What is needed: Could you return every record below exactly as it is written?

Start of Input data

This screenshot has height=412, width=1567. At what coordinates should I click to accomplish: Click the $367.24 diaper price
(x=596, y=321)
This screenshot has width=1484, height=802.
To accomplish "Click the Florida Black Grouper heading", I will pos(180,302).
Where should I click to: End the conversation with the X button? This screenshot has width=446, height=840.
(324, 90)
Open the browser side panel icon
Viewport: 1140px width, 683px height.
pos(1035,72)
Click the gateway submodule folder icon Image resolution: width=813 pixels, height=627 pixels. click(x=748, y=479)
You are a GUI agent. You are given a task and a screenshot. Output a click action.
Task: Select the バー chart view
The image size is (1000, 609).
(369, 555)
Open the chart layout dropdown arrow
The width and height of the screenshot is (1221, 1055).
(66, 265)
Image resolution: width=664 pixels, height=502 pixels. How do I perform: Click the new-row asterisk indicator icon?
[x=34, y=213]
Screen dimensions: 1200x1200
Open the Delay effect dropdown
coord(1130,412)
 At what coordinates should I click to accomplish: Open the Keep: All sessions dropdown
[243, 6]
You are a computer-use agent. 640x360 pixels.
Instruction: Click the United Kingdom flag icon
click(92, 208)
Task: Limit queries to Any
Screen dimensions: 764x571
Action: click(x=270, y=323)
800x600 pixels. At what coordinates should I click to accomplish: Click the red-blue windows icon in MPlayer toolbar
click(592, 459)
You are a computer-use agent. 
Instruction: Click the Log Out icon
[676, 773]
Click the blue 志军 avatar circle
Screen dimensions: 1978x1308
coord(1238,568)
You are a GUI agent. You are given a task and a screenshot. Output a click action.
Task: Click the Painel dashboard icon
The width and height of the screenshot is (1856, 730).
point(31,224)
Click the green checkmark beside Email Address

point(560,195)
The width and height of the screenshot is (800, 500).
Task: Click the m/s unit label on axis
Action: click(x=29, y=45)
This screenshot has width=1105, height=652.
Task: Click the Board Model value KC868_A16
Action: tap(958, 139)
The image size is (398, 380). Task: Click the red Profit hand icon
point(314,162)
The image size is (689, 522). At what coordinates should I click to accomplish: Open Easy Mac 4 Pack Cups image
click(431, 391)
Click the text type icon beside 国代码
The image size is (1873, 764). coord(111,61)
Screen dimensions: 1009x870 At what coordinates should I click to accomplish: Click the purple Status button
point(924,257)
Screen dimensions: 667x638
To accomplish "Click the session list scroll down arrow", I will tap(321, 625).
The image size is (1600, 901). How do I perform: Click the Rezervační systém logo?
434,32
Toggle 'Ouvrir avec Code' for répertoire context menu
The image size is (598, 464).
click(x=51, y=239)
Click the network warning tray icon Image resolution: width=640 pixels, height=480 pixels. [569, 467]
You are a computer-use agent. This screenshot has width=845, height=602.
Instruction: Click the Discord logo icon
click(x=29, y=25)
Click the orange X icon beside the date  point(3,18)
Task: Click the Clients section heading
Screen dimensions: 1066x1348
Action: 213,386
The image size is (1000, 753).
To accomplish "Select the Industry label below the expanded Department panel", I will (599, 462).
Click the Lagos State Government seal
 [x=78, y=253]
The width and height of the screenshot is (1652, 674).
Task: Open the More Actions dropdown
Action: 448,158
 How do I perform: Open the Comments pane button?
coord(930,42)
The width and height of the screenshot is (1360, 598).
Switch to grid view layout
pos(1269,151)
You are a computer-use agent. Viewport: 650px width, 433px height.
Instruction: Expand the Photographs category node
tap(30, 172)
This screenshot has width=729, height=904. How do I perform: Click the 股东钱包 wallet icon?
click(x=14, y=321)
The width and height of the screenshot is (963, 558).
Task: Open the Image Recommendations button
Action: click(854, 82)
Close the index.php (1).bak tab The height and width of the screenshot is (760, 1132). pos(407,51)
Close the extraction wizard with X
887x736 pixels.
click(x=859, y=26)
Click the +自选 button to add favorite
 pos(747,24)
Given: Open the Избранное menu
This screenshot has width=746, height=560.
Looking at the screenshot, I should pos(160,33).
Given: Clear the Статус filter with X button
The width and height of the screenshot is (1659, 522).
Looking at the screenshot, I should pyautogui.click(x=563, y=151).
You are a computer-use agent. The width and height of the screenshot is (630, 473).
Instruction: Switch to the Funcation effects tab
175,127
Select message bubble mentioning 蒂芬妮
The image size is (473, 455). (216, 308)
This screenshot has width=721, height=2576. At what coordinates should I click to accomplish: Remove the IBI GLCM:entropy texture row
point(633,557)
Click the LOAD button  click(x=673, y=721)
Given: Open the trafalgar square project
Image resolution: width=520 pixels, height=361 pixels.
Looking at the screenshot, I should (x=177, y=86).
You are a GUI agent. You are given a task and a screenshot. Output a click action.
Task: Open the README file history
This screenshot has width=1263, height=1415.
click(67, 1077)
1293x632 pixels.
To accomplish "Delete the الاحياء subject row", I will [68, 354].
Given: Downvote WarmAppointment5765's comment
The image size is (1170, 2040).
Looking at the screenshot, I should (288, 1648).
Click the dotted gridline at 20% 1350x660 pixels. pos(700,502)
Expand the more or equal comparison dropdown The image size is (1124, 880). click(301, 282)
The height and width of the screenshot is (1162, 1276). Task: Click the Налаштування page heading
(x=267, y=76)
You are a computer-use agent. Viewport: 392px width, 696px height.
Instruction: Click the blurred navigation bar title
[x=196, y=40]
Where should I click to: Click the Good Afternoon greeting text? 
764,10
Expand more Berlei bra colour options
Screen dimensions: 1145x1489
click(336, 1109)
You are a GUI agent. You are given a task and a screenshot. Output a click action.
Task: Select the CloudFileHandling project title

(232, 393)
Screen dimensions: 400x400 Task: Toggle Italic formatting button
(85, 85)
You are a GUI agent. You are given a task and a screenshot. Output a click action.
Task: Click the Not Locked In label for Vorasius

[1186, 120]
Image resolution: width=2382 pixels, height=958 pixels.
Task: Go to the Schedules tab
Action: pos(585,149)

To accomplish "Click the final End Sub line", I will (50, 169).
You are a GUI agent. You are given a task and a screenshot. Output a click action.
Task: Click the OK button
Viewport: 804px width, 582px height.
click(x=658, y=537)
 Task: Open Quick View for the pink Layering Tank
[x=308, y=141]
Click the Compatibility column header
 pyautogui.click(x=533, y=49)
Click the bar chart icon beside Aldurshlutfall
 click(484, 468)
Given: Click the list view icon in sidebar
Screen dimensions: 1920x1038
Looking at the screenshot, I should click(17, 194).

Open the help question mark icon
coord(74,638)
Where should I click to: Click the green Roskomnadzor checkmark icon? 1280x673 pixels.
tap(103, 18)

End of Input data

Result of this exercise:
This screenshot has height=412, width=1567. At what coordinates should I click to accomplish: Click the $367.24 diaper price
(x=596, y=321)
This screenshot has width=1484, height=802.
To accomplish "Click the Florida Black Grouper heading", I will pos(180,302).
Where should I click to: End the conversation with the X button? This screenshot has width=446, height=840.
(324, 90)
Open the browser side panel icon
Viewport: 1140px width, 683px height.
pos(1035,72)
Click the gateway submodule folder icon Image resolution: width=813 pixels, height=627 pixels. click(x=748, y=479)
You are a GUI agent. You are given a task and a screenshot. Output a click action.
Task: Select the バー chart view
The image size is (1000, 609).
(369, 555)
Open the chart layout dropdown arrow
The width and height of the screenshot is (1221, 1055).
(66, 265)
Image resolution: width=664 pixels, height=502 pixels. How do I perform: Click the new-row asterisk indicator icon?
[x=34, y=213]
Screen dimensions: 1200x1200
Open the Delay effect dropdown
coord(1130,412)
 At what coordinates should I click to accomplish: Open the Keep: All sessions dropdown
[243, 6]
You are a computer-use agent. 640x360 pixels.
Instruction: Click the United Kingdom flag icon
click(92, 208)
Task: Limit queries to Any
Screen dimensions: 764x571
Action: click(x=270, y=323)
800x600 pixels. At what coordinates should I click to accomplish: Click the red-blue windows icon in MPlayer toolbar
click(592, 459)
You are a computer-use agent. 
Instruction: Click the Log Out icon
[676, 773]
Click the blue 志军 avatar circle
Screen dimensions: 1978x1308
coord(1238,568)
You are a GUI agent. You are given a task and a screenshot. Output a click action.
Task: Click the Painel dashboard icon
The width and height of the screenshot is (1856, 730).
point(31,224)
Click the green checkmark beside Email Address

point(560,195)
The width and height of the screenshot is (800, 500).
Task: Click the m/s unit label on axis
Action: click(x=29, y=45)
This screenshot has width=1105, height=652.
Task: Click the Board Model value KC868_A16
Action: tap(958, 139)
The image size is (398, 380). Task: Click the red Profit hand icon
point(314,162)
The image size is (689, 522). At what coordinates should I click to accomplish: Open Easy Mac 4 Pack Cups image
click(431, 391)
Click the text type icon beside 国代码
The image size is (1873, 764). coord(111,61)
Screen dimensions: 1009x870 At what coordinates should I click to accomplish: Click the purple Status button
point(924,257)
Screen dimensions: 667x638
To accomplish "Click the session list scroll down arrow", I will tap(321, 625).
The image size is (1600, 901). How do I perform: Click the Rezervační systém logo?
434,32
Toggle 'Ouvrir avec Code' for répertoire context menu
The image size is (598, 464).
click(x=51, y=239)
Click the network warning tray icon Image resolution: width=640 pixels, height=480 pixels. [569, 467]
You are a computer-use agent. This screenshot has width=845, height=602.
Instruction: Click the Discord logo icon
click(x=29, y=25)
Click the orange X icon beside the date  point(3,18)
Task: Click the Clients section heading
Screen dimensions: 1066x1348
Action: 213,386
The image size is (1000, 753).
To accomplish "Select the Industry label below the expanded Department panel", I will (599, 462).
Click the Lagos State Government seal
 [x=78, y=253]
The width and height of the screenshot is (1652, 674).
Task: Open the More Actions dropdown
Action: 448,158
 How do I perform: Open the Comments pane button?
coord(930,42)
The width and height of the screenshot is (1360, 598).
Switch to grid view layout
pos(1269,151)
You are a computer-use agent. Viewport: 650px width, 433px height.
Instruction: Expand the Photographs category node
tap(30, 172)
This screenshot has width=729, height=904. How do I perform: Click the 股东钱包 wallet icon?
click(x=14, y=321)
The width and height of the screenshot is (963, 558).
Task: Open the Image Recommendations button
Action: click(854, 82)
Close the index.php (1).bak tab The height and width of the screenshot is (760, 1132). pos(407,51)
Close the extraction wizard with X
887x736 pixels.
click(x=859, y=26)
Click the +自选 button to add favorite
 pos(747,24)
Given: Open the Избранное menu
This screenshot has width=746, height=560.
Looking at the screenshot, I should pos(160,33).
Given: Clear the Статус filter with X button
The width and height of the screenshot is (1659, 522).
Looking at the screenshot, I should pyautogui.click(x=563, y=151).
You are a computer-use agent. The width and height of the screenshot is (630, 473).
Instruction: Switch to the Funcation effects tab
175,127
Select message bubble mentioning 蒂芬妮
The image size is (473, 455). (216, 308)
This screenshot has width=721, height=2576. At what coordinates should I click to accomplish: Remove the IBI GLCM:entropy texture row
point(633,557)
Click the LOAD button  click(x=673, y=721)
Given: Open the trafalgar square project
Image resolution: width=520 pixels, height=361 pixels.
Looking at the screenshot, I should (x=177, y=86).
You are a GUI agent. You are given a task and a screenshot. Output a click action.
Task: Open the README file history
This screenshot has width=1263, height=1415.
click(67, 1077)
1293x632 pixels.
To accomplish "Delete the الاحياء subject row", I will [68, 354].
Given: Downvote WarmAppointment5765's comment
The image size is (1170, 2040).
Looking at the screenshot, I should (288, 1648).
Click the dotted gridline at 20% 1350x660 pixels. pos(700,502)
Expand the more or equal comparison dropdown The image size is (1124, 880). click(301, 282)
The height and width of the screenshot is (1162, 1276). Task: Click the Налаштування page heading
(x=267, y=76)
You are a computer-use agent. Viewport: 392px width, 696px height.
Instruction: Click the blurred navigation bar title
[x=196, y=40]
Where should I click to: Click the Good Afternoon greeting text? 
764,10
Expand more Berlei bra colour options
Screen dimensions: 1145x1489
click(336, 1109)
You are a GUI agent. You are given a task and a screenshot. Output a click action.
Task: Select the CloudFileHandling project title

(232, 393)
Screen dimensions: 400x400 Task: Toggle Italic formatting button
(85, 85)
You are a GUI agent. You are given a task and a screenshot. Output a click action.
Task: Click the Not Locked In label for Vorasius

[1186, 120]
Image resolution: width=2382 pixels, height=958 pixels.
Task: Go to the Schedules tab
Action: pos(585,149)

To accomplish "Click the final End Sub line", I will (50, 169).
You are a GUI agent. You are given a task and a screenshot. Output a click action.
Task: Click the OK button
Viewport: 804px width, 582px height.
click(x=658, y=537)
 Task: Open Quick View for the pink Layering Tank
[x=308, y=141]
Click the Compatibility column header
 pyautogui.click(x=533, y=49)
Click the bar chart icon beside Aldurshlutfall
 click(484, 468)
Given: Click the list view icon in sidebar
Screen dimensions: 1920x1038
Looking at the screenshot, I should click(17, 194).

Open the help question mark icon
coord(74,638)
Where should I click to: Click the green Roskomnadzor checkmark icon? 1280x673 pixels.
tap(103, 18)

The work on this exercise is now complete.